Forum Moderators: open
(If I understand this correctly...) If a proxy server had cached most of those files, you might just see this in your logs:
page1.html
page2.html
... and then mistakenly assume it was a crawler of some sort and perhaps accidently ban it?
Is this correct?
Theoretically speaking, if there was a Cache-Control: private in all HTTP headers, would this prevent the proxy from caching any files and leave a more normal "footprint" in log files?
I realize this may be a drastic strategy, as it will increase bandwidth and slow page loads for the end user, but just wondering if my assumptions are correct.

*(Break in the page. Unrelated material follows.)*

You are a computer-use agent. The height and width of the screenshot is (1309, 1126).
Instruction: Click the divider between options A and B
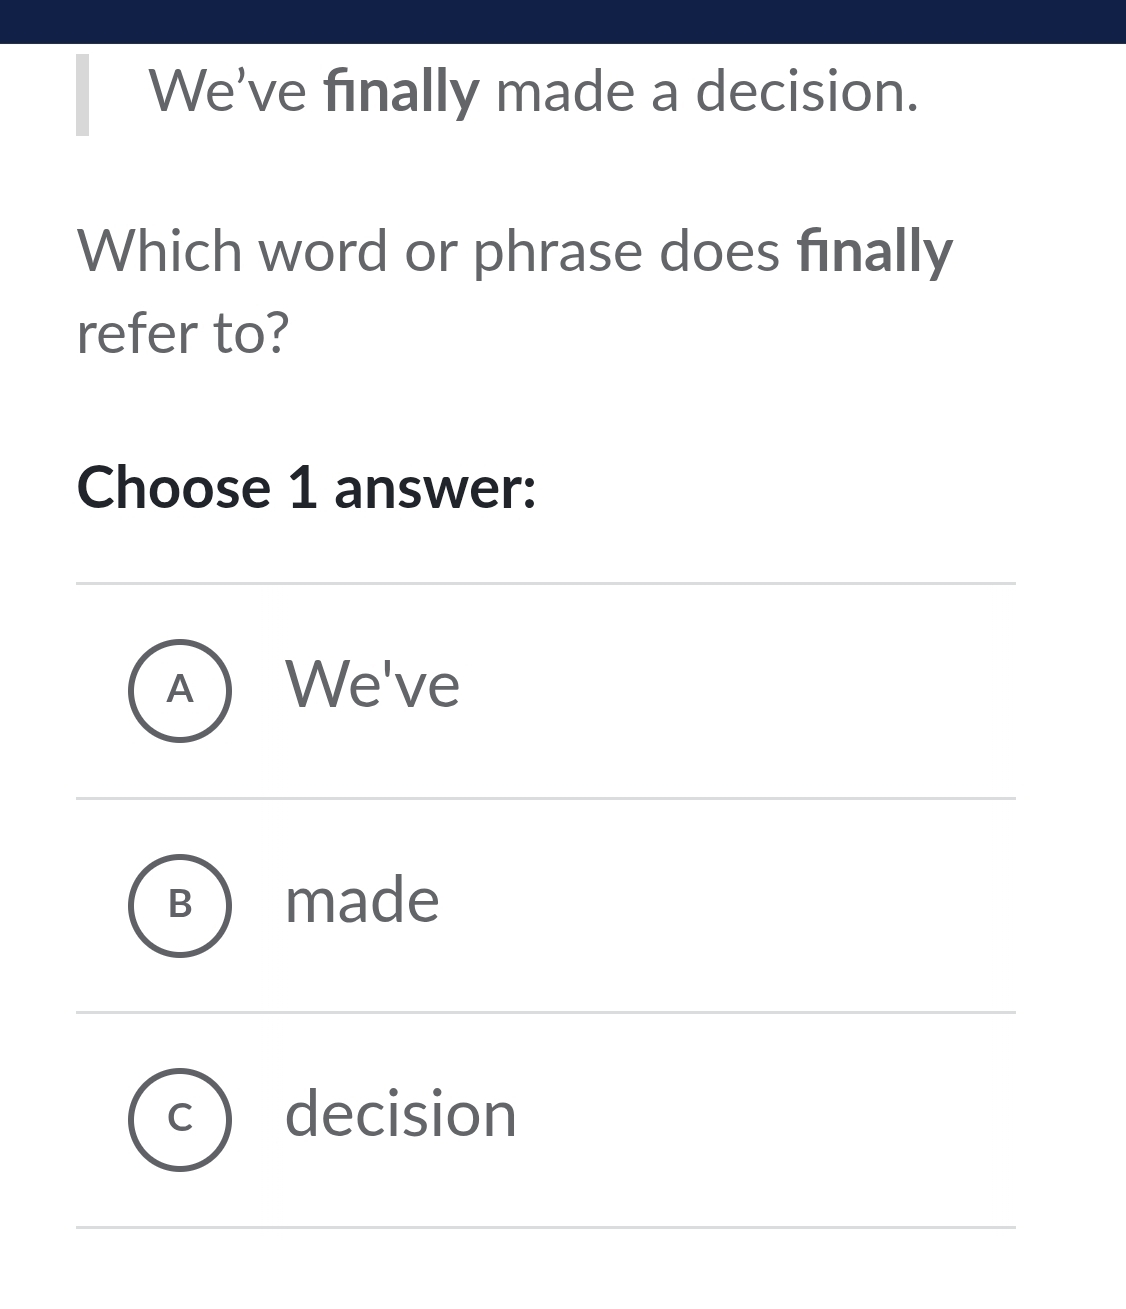(x=546, y=799)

Theoretically speaking, if there was a Cache-Control: private in all HTTP headers, would this prevent the proxy from caching any files and leave a more normal "footprint" in log files?I realize this may be a drastic strategy, as it will increase bandwidth and slow page loads for the end user, but just wondering if my assumptions are correct.
I have cache in meta tags for the majority of my pages.
"slow loads" depends upon the total overall size of the page (images included). As a general rules my pages (even with extensive text) are rather small.
The logic for smaller page of text is Google's spidering limitations of both lines and KB.
Do ISPs usually obey cache control instructions?
Most seem to comply with meta tags, however I get a few strays.
AOL does not comply at all. In fact, recently I've had one of their servers just grabbing images to cache.
- Cache-Control: private --> file can be stored in the requesting browser´s cache but not in a shared cache
- Cache-Control: no-cache --> file may be held in any cache but it must be revalidated every time it is requested
So perhaps using Cache-Control: no-cache would be best, because you could get a normal footprint in the log files but without increase in bandwidth? As per the original example:
GET page1.html
HEAD page1.gif
HEAD page1.css
GET page2.html
HEAD page2.gif
Assuming proxies obey the directives...
Most seem to comply with meta tags, however I get a few strays. AOL does not comply at all. In fact, recently I've had one of their servers just grabbing images to cache.
Could that be someone abusing AOL's proxy? I found those cache control definitions from AOL's very own "AOL Caching Info" for webmasters. They claim they do obey them as long as they're in the HTTP header.
Just noticed that you wrote "meta tags". AOL's info page explicitly states they don't read meta-equiv tags.
[edited by: Umbra at 3:00 pm (utc) on Oct. 26, 2006]